Session 132-Poster Abstracts
ART, Insulin Resistance, and the Liver
Wednesday, 2-4 pm; Poster Hall
Paper #778
Initiation of ART in the Modern Era Is Associated with Decreased Risk of Hepatotoxicity in HIV/HCV Co-infected Patients
Mark Hull*1,2, W Zhang1, B Yip1, Y Chen1, D Milan1, V Lima1, R Hogg1,3, and J Montaner1,2
1BC Ctr for Excellence in HIV/AIDS, Vancouver, Canada; 2Univ of British Columbia Faculty of Med, Vancouver, Canada; and 3Simon Fraser Univ, Faculty of Hlth Sci, Burnaby, Canada

Background:  Hepatotoxicity after initiation of cART has been described in HIV/hepatitis C virus (HCV) patients and has been associated with use of protease inhibitors (PI) and nevirapine (NVP). This risk may be diminished in the modern cART era, and we evaluated the association between period of cART initiation, HCV status, and subsequent hepatotoxicity.

Methods:  Data were analyzed from 748 naïve individuals enrolled in the British Columbia Drug Treatment Program who initiated cART between 1997 to 2009 with ≥12 months of laboratory follow up, and eligible with baseline normal alanine aminotransferase (ALT). Three periods of initiation were defined:  Period 1, 1 January 1997 to 31 December 1999; Period 2, 1 January 2000 to 31 December 2003; and Period 3, 1 January 2004 to 31 December 2009. Hepatotoxicity was defined as an ALT >5x baseline ALT. Incidence rates of hepatotoxicity were determined for each time period according to HCV status. Poisson regression estimated the factors associated with hepatotoxicity, while adjusting for age, gender, baseline intravenous drug use (IDU) status, alcohol use, HCV status, cART at time of hepatotoxicity (NNRTI vs PI), number of regimen switches within first year, and period of cART initiation.

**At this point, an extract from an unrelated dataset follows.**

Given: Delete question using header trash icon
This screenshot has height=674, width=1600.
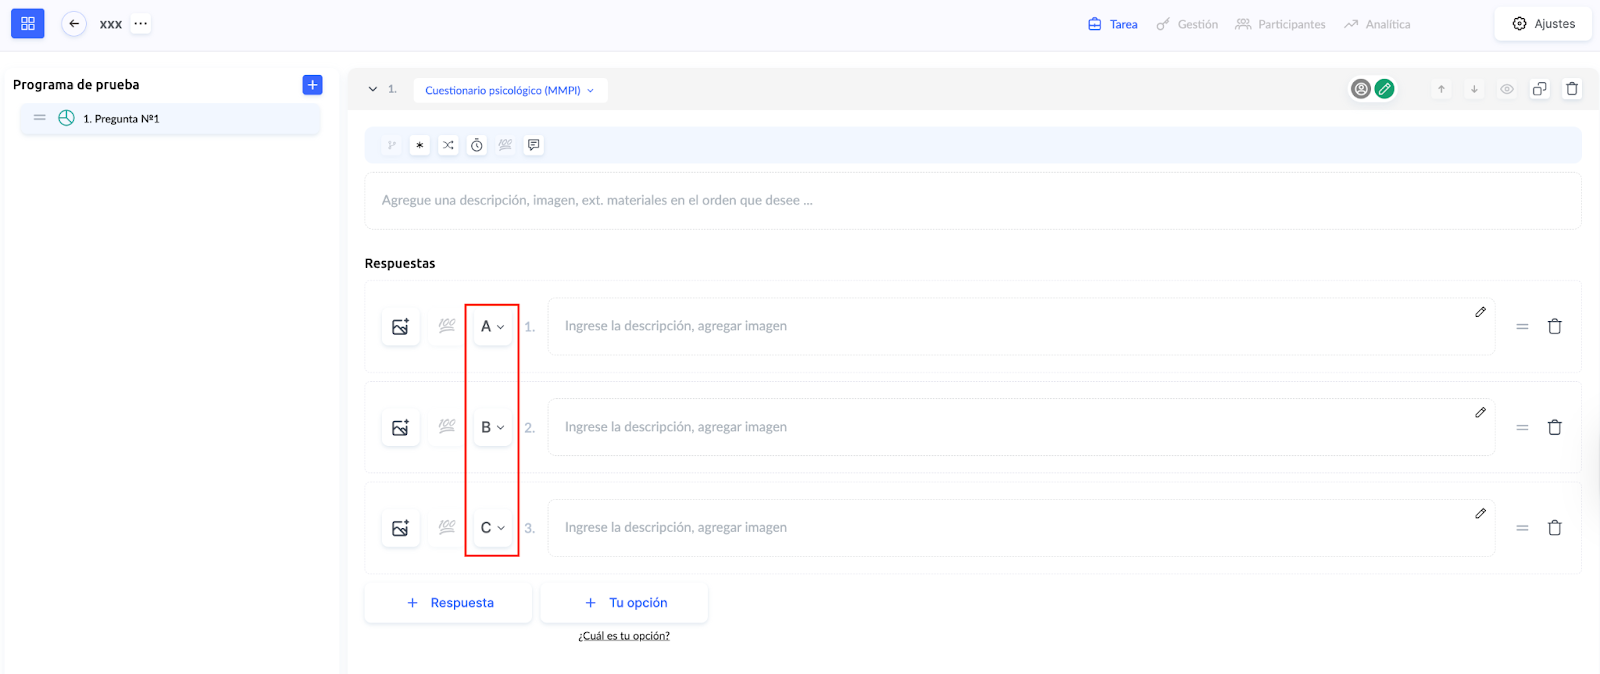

Results:  Overall, 91% were male, 24% were IDU, 26% HCV+ with median age 42 (interquartile range [IQR] 36 to 49). There were 107 (14%) individuals who initiated cART in Period 1, 208 (28%) in Period 2, and 433 (58%) in Period 3. Median baseline ALT was 33 IU/L (IQR 26 to 43), and time to hepatotoxicity was 10 months (IQR 9 to 11). Incidence of hepatotoxicity was 38/100 person-years (PY), 30/100 PY, 25/100 PY in Periods 1 to 3 for HCV+ compared to 22/100 PY, 0.91/100 PY, and 2/100 PY for HCV (p <0.001). Baseline HCV status (adjusted relative risk [aRR] 12.01; 95%CI 6.43 to 22.46), period of initiation (aRR 2.56; 95%CI 1.15 to 5.69, Period 1 vs Period 3, aRR 0.73; 95%CI 0.45 to 1.19, Period 2 vs Period 3), IDU (aRR 1.63, 95%CI 1.01 to 2.65), and cART regimen (1.64; 95%CI 1.11 to 2.44 for NNRTI vs PI) were associated with hepatotoxicity in Poisson regression analysis. Alcohol use (aRR 0.73, 95%CI 0.50 to 1.08) and regimen switch in first year of therapy (aRR 1.11; 95%CI 0.85 to 1.44) were not associated with hepatotoxicity. In sub-analysis the incidence of hepatotoxicity on PI cART was 7/100 PY, on NVP was 16/100 PY vs 9/100 PY for efavirenz (p 0.57 and 0.07, respectively).

Conclusions:  Incidence of hepatotoxicity has diminished in the modern cART era, but remains significantly higher in those with HCV co-infection. Early HCV therapy may serve to decrease the risk of hepatotoxicity following cART initiation.